→ **List of tasks**:
(a) Quote the passage on randomness and generative art from "Pink noise (1/f)" to "model natural phenomena.".
(b) Please extend the passage on randomness and generative art, picking up right after its final sentence.

→ **Source passage**:
-=-=-=-=-

When all the elements of a sequence that serves as a signal are decided at random, we call this noise. Different types of noise are characterized by the correlation between values in the sequence. These types of noise occur and can be reproduced in multiple dimensions.

A random walk is a sequence of steps in which each step is chosen at random according to a probability distribution. The size of the steps can be fixed or dynamic, can change according to any rules, and can be produced at any dimension. A random walk becomes Brownian movement when the size of the steps tends towards zero.

Pink noise (1/f) is a signal with a frequency spectrum such that the power spectral density is inversely proportional to the frequency. It occurs in many physical, biological and economic systems and is useful in generative art since it is a simple way to model natural phenomena.

Lesson 5 - Chance as a generator

Leaving dimensions unfixed to employ chance, accident, and improvisation can be a tool to free creative processes from rational control and explore novel configuration in the creative space.

Aleatoric music

A process is said to be aleatoric if its course is determined in general but depends on chance in detail. — Werner Meyer-Eppler

Aleatoric music is music in which some element of the composition is left to chance. Chance operations can be used in either the composition or the interpretation processes of music for example.

Randomness in generative literature

There are two broad families of approaches—combinatorial and procedural. The combinatorial approach requires a corpus of data as an input whereas the procedural approach generates its corpus.

Lesson 6 - Chaos theory and fractals

Chaos theory and fractals are dynamical systems—systems that change through time. Dynamical systems are expressed as iterative equations that describe the state of the system at the next timestamp or iteration.

-=-=-=-=-

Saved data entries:
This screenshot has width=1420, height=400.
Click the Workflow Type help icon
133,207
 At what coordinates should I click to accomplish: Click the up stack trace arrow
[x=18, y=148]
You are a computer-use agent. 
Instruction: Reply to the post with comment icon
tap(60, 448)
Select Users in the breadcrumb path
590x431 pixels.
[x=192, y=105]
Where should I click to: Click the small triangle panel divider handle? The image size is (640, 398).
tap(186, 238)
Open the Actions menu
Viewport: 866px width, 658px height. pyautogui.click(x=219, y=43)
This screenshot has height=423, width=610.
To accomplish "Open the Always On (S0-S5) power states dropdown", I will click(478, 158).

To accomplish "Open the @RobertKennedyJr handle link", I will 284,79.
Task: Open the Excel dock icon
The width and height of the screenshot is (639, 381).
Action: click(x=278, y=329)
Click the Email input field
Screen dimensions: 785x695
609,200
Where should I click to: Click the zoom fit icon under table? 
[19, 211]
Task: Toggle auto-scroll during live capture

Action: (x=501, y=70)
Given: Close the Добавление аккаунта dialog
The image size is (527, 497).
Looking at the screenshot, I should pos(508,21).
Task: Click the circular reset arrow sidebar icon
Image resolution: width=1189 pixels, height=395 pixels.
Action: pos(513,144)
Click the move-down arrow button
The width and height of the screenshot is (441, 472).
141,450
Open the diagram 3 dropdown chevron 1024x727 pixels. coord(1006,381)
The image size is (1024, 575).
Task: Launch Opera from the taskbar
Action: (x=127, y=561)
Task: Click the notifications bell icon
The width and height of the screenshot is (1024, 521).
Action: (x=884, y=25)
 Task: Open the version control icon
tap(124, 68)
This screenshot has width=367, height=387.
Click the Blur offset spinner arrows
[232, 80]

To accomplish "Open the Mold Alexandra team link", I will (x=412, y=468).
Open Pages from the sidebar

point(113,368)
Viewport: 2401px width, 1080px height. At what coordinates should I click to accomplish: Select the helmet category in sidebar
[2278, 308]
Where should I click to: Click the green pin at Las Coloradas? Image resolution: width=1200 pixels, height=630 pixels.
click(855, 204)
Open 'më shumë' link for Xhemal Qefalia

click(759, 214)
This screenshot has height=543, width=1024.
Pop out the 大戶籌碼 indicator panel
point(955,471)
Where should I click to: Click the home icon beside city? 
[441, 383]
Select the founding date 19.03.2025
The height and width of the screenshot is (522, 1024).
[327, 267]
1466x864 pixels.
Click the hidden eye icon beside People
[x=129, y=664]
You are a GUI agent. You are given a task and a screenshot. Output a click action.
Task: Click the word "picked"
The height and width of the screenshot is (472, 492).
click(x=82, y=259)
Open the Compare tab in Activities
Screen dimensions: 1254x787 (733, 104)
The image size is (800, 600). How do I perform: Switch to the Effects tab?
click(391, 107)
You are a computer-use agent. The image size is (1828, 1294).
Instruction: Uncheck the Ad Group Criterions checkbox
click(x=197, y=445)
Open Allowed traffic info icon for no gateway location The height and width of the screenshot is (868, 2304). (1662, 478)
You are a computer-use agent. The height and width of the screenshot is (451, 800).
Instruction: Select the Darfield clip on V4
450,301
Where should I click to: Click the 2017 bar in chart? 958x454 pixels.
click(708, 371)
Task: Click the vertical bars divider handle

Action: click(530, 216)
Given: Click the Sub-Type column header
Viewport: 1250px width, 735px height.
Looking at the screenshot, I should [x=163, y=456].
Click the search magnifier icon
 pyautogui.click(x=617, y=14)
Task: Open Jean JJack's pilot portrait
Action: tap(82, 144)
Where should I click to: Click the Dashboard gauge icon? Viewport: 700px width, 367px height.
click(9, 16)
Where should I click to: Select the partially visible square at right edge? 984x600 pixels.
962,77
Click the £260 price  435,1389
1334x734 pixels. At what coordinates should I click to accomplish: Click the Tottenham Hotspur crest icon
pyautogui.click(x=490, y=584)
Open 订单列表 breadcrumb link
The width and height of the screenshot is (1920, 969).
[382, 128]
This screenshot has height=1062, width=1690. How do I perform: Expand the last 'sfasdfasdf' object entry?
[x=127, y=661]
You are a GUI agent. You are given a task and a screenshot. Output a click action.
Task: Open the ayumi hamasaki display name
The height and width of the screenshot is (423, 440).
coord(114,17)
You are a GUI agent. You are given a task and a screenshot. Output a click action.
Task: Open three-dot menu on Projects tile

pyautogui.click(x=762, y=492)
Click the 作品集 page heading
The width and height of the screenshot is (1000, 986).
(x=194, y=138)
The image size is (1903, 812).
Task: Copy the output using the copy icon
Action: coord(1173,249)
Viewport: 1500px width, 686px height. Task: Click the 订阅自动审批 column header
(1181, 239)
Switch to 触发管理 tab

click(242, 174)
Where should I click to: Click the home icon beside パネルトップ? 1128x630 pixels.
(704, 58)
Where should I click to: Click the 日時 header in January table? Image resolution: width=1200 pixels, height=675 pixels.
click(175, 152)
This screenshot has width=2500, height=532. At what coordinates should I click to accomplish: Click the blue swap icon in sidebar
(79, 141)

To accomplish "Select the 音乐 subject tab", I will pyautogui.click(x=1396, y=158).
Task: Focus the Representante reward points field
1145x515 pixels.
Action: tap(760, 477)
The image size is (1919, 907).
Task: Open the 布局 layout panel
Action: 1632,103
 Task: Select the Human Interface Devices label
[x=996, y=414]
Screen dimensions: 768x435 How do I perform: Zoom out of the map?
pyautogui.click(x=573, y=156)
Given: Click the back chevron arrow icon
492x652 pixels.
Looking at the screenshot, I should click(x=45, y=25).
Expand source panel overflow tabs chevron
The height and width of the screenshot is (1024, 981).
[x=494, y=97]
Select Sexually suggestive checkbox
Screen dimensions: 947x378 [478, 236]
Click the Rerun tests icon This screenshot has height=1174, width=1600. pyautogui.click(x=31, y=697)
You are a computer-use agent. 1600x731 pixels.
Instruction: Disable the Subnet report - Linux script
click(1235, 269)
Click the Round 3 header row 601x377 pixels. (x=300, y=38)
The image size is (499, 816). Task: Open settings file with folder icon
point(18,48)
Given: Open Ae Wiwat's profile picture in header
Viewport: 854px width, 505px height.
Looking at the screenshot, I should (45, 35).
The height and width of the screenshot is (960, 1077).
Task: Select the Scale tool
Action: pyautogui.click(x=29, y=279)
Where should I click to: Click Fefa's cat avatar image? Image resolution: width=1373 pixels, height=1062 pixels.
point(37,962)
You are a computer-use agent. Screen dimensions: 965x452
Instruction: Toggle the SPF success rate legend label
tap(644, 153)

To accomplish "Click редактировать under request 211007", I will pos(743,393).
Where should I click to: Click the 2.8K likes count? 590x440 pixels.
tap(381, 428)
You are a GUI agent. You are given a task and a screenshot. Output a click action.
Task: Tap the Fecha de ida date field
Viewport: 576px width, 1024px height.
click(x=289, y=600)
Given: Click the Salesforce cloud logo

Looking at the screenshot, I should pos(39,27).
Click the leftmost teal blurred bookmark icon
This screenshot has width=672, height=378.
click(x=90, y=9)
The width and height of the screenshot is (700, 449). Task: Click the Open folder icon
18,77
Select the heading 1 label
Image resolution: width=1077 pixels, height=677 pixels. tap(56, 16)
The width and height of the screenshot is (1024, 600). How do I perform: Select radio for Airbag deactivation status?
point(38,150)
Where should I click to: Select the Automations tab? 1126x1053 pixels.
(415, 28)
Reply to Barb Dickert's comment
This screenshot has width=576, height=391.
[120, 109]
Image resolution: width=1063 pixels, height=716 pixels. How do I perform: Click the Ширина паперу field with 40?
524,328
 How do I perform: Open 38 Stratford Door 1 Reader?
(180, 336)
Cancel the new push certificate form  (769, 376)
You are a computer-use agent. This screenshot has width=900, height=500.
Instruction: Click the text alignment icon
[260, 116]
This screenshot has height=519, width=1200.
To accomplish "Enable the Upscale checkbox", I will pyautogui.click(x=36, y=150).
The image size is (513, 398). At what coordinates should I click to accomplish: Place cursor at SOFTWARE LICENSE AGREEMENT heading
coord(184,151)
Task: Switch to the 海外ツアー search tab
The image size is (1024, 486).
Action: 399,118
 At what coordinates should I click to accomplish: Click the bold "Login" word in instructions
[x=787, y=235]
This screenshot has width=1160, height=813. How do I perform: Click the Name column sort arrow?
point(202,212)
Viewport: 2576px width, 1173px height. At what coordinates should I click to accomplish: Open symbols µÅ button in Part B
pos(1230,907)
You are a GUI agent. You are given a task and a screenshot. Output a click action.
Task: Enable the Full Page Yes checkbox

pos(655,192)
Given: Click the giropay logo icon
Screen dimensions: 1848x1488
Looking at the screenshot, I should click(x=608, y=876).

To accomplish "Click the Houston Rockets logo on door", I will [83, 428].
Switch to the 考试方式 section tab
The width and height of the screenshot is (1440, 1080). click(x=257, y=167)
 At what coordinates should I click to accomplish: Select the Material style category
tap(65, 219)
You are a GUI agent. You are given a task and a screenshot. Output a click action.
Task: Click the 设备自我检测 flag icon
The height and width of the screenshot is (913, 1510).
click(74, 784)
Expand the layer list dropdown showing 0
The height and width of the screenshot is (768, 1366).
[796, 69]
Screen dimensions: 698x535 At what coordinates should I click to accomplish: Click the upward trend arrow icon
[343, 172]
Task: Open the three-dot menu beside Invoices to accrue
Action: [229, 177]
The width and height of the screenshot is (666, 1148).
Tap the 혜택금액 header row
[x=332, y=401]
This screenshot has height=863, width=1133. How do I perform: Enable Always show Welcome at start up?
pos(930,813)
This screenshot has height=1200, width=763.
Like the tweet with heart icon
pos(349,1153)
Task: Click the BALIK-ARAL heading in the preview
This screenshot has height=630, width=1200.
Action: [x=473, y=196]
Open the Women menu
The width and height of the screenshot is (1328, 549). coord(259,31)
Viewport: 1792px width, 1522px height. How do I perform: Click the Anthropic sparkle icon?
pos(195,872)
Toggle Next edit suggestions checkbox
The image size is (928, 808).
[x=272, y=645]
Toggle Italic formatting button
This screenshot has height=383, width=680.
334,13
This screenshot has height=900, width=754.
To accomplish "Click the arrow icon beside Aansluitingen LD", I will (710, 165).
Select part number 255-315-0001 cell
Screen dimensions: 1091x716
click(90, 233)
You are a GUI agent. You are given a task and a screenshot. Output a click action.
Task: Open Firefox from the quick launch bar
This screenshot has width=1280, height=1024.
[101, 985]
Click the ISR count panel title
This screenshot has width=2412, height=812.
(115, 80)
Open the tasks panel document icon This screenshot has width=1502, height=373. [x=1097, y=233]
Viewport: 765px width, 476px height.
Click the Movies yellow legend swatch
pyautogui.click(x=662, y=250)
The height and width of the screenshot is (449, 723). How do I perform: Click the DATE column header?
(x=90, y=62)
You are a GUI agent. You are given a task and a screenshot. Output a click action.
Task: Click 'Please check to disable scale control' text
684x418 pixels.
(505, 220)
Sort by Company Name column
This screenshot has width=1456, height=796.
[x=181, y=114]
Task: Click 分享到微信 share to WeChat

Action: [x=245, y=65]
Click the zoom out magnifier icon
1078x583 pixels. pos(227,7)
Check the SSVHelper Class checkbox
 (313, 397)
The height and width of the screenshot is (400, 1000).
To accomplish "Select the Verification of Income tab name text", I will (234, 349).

-=-=-=-=-

→ **Answers to the exercises**:
(a)
Pink noise (1/f) is a signal with a frequency spectrum such that the power spectral density is inversely proportional to the frequency. It occurs in many physical, biological and economic systems and is useful in generative art since it is a simple way to model natural phenomena.

(b)
Chaos theory

A dynamical system can converge to one of four behaviors

  • fixed point behavior
    • stable equilibrium - like a ball on a concave surface
    • unstable equilibrium - like a ball on a convex surface
  • periodic behavior - like a earth's orbit around the sun
  • quasi-periodic behavior - like the moon's orbit around the sun
  • chaotic behavior - like the weather

These behaviors are more often expressed as attractors—a set of states toward which a system tends to evolve.

  • fixed point attractors
  • periodic attractors (limit cycle)
  • quasi-periodic attractors (limit torus)
  • strange attractors (chaotic)

Note that chaotic does not mean random. Chaotic systems are deterministic, but small changes in input can make the output unpredictable. They were popularized in the 1980s by the meteorologist Edward Lorenz who is famous for his description of the "Butterfly Effect."

Music composers began the integration of chaos theory in the 1980s as applied to pitch, duration, dynamics, and orchestration. Chaotic systems have also been applied at the micro level in the context of sound synthesis.

Fractals

Fractals are the most popular and studied family of chaotic systems. They are mathematical dynamical systems represented by iterative equations that develop curves and geometrical shapes that have the property of self-similarity—its patterns repeat at different scales.

Example - Mandelbrot set

Zn+1=Zn2+c

  • for c=1 and Z0=0: Z tends towards infinity and is therefore not in the set
  • for c=0 and Z0=0: Z converges to a fixed point and is therefore in the set
  • for c=-1 and Z0=0: Z exhibits periodic behavior and is therefore in the set

Lesson 7 - Session conclusion

Art is contingent on the tools and resources available at a given time. Discoveries in mathematics and science have a direct effect on art whether conscious or unconscious to the artist.

Pros and cons of this session's tools

  • Randomness is inexpensive and versatile; it must be applied to an existing parametric space.
  • Chaos and fractals are computationally inexpensive; they are difficult to control.